Work task
Set down each entry from the block beneath, exactly as written.

- Opening Delimiter -

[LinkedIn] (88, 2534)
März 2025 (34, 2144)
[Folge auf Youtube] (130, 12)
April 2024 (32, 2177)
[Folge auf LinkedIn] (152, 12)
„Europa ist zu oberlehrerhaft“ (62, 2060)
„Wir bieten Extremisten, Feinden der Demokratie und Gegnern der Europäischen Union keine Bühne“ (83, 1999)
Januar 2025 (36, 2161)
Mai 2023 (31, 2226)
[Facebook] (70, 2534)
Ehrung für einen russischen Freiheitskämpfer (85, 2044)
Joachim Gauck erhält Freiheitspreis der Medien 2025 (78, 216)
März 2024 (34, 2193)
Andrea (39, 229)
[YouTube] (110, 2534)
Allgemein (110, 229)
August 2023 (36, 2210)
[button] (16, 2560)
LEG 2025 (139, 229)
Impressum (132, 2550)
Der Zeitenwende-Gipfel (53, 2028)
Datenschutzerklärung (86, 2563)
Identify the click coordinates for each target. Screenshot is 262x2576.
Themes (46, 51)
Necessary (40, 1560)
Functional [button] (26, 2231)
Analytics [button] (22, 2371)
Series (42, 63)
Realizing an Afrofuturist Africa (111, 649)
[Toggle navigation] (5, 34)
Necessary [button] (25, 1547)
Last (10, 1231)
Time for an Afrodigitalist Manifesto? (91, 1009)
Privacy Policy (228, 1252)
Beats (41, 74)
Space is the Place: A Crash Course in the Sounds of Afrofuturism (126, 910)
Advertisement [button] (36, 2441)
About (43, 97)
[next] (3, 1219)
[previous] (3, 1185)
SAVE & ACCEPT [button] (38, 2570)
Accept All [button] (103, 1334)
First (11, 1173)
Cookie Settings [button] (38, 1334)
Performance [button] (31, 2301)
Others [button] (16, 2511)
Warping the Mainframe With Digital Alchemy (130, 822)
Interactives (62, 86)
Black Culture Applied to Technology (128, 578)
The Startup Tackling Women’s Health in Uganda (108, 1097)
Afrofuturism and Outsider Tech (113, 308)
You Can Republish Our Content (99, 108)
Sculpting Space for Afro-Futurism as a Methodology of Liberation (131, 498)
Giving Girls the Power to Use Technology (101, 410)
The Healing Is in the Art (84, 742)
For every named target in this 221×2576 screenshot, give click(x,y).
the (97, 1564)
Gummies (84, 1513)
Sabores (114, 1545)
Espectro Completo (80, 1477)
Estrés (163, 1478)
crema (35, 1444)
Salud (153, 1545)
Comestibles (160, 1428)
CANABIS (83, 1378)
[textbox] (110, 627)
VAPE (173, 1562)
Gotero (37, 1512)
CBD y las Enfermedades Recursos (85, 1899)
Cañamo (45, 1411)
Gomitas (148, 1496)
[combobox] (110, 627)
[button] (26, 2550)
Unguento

- Closing Delimiter -

Answer to the problem
[LinkedIn] (88, 2534)
März 2025 (34, 2144)
[Folge auf Youtube] (130, 12)
April 2024 (32, 2177)
[Folge auf LinkedIn] (152, 12)
„Europa ist zu oberlehrerhaft“ (62, 2060)
„Wir bieten Extremisten, Feinden der Demokratie und Gegnern der Europäischen Union keine Bühne“ (83, 1999)
Januar 2025 (36, 2161)
Mai 2023 (31, 2226)
[Facebook] (70, 2534)
Ehrung für einen russischen Freiheitskämpfer (85, 2044)
Joachim Gauck erhält Freiheitspreis der Medien 2025 (78, 216)
März 2024 (34, 2193)
Andrea (39, 229)
[YouTube] (110, 2534)
Allgemein (110, 229)
August 2023 (36, 2210)
[button] (16, 2560)
LEG 2025 (139, 229)
Impressum (132, 2550)
Der Zeitenwende-Gipfel (53, 2028)
Datenschutzerklärung (86, 2563)
Identify the click coordinates for each target. Screenshot is 262x2576.
Themes (46, 51)
Necessary (40, 1560)
Functional [button] (26, 2231)
Analytics [button] (22, 2371)
Series (42, 63)
Realizing an Afrofuturist Africa (111, 649)
[Toggle navigation] (5, 34)
Necessary [button] (25, 1547)
Last (10, 1231)
Time for an Afrodigitalist Manifesto? (91, 1009)
Privacy Policy (228, 1252)
Beats (41, 74)
Space is the Place: A Crash Course in the Sounds of Afrofuturism (126, 910)
Advertisement [button] (36, 2441)
About (43, 97)
[next] (3, 1219)
[previous] (3, 1185)
SAVE & ACCEPT [button] (38, 2570)
Accept All [button] (103, 1334)
First (11, 1173)
Cookie Settings [button] (38, 1334)
Performance [button] (31, 2301)
Others [button] (16, 2511)
Warping the Mainframe With Digital Alchemy (130, 822)
Interactives (62, 86)
Black Culture Applied to Technology (128, 578)
The Startup Tackling Women’s Health in Uganda (108, 1097)
Afrofuturism and Outsider Tech (113, 308)
You Can Republish Our Content (99, 108)
Sculpting Space for Afro-Futurism as a Methodology of Liberation (131, 498)
Giving Girls the Power to Use Technology (101, 410)
The Healing Is in the Art (84, 742)
For every named target in this 221×2576 screenshot, give click(x,y).
the (97, 1564)
Gummies (84, 1513)
Sabores (114, 1545)
Espectro Completo (80, 1477)
Estrés (163, 1478)
crema (35, 1444)
Salud (153, 1545)
Comestibles (160, 1428)
CANABIS (83, 1378)
[textbox] (110, 627)
VAPE (173, 1562)
Gotero (37, 1512)
CBD y las Enfermedades Recursos (85, 1899)
Cañamo (45, 1411)
Gomitas (148, 1496)
[combobox] (110, 627)
[button] (26, 2550)
Unguento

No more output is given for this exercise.